Pagination & Filtering
As your application grows, you cannot just findAll() and return 1,000 records at once. It hurts performance and user experience.
You need Pagination (getting data in chunks) and Filtering (searching for specific data).
Instead of using a complex library that hides the logic, we will create a reusable utility to handle the math (limit and offset) for us.
Step 1: Create Pagination Utilities
We need two helper functions:
getPagination: Converts user input (page=2,limit=10) into database parameters (offset=10,limit=10).getPagingData: Converts the database result into a clean JSON API response (addingcurrentPage,totalPages).
Create src/utils/pagination.js:
// src/utils/pagination.js
const getPagination = (page, size) => {
const limit = size ? +size : 10; // Default to 10 items per page
const offset = page ? (page - 1) * limit : 0;
return { limit, offset };
};
const getPagingData = (data, page, limit) => {
const { count: totalItems, rows: items } = data;
const currentPage = page ? +page : 1;
const totalPages = Math.ceil(totalItems / limit);
return { totalItems, items, totalPages, currentPage };
};
module.exports = {
getPagination,
getPagingData,
};
Step 2: Update the Repository
We need to update our repository to accept these new parameters.
We will also switch from findAll to findAndCountAll.
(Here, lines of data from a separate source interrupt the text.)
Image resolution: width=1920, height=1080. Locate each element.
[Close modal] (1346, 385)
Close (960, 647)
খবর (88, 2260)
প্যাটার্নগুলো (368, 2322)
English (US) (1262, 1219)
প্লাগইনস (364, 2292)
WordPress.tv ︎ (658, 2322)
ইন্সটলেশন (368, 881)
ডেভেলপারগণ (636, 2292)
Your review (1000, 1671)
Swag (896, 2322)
This Sequelize method returns the data and the total count of records, which is essential for calculating "Total Pages."
Open src/repositories/post.repository.js:
// src/repositories/post.repository.js
const { Post } = require("../models");
const { Op } = require("sequelize"); // <--- Import Sequelize Operators
const createPost = async (data) => {
const newPost = await Post.create(data);
return newPost;
};
/**
* Find all posts with pagination and search support
* @param {Object} condition - The "Where" clause (e.g. { title: { [Op.iLike]: '%search%' } })
* @param {number} limit - How many items to return
* @param {number} offset - How many items to skip
*/
const findAllPosts = async (condition, limit, offset) => {
const data = await Post.findAndCountAll({
where: condition,
limit,
offset,
order: [["createdAt", "DESC"]], // Sort by newest first
});
return data;
};
module.exports = {
createPost,
findAllPosts,
};
Step 3: Update the Service
The Service layer acts as the bridge. It extracts the query parameters, calls the utility to get the math right, calls the repository, and then formats the final output.
Open src/services/post.service.js:
// src/services/post.service.js
const postRepository = require("../repositories/post.repository");
const { getPagination, getPagingData } = require("../utils/pagination");
const { Op } = require("sequelize");
// ... (createPost remains the same)
const getAllPosts = async (query) => {
// 1. Extract Params
const { page, size, title } = query;
// 2. Build the "Search" condition
// If a title is provided, search for it (case-insensitive). If not, get all.
const condition = title ? { title: { [Op.iLike]: `%${title}%` } } : null;
// 3. Calculate Pagination (Limit & Offset)
const { limit, offset } = getPagination(page, size);
// 4. Get Data from Repository
const data = await postRepository.findAllPosts(condition, limit, offset);
// 5. Format the response
const response = getPagingData(data, page, limit);
return response;
};
module.exports = {
// ...
getAllPosts,
};
Step 4: Update the Controller
The controller logic remains very simple. It just passes req.query (where ?page=1 lives) into the service.
Open src/controllers/post.controller.js:
// src/controllers/post.controller.js
// ... imports
const getPosts = catchAsync(async (req, res) => {
// Pass the entire query object (req.query) to the service
const result = await postService.getAllPosts(req.query);
res.status(200).json({
status: "success",
data: result,
});
});
// ...
Step 5: Test It
-
Restart Server: npm run dev
-
Create Data: Create 3 or 4 posts using your POST /posts endpoint so you have data to test.
-
Test Pagination:
-
GET /api/v1/posts?page=1&size=2
-
Result: You should see only 2 items, and metadata telling you there are more pages.
-
{
"status": "success",
"data": {
"totalItems": 4,
"items": [ ... ],
"totalPages": 2,
"currentPage": 1
}
}
-
Test Filtering:
-
GET
/api/v1/posts?title=First -
Result: Only posts with "First" in the title will appear.
-
Why is this Scalable?
-
Performance: We are processing the limit at the Database Level (SQL LIMIT 10). We are not fetching 10,000 records and filtering them in JavaScript (which would crash your server).
-
Reusability: The
src/utils/pagination.jsfile can be used for Users, Comments, Orders, or any other resource in your system.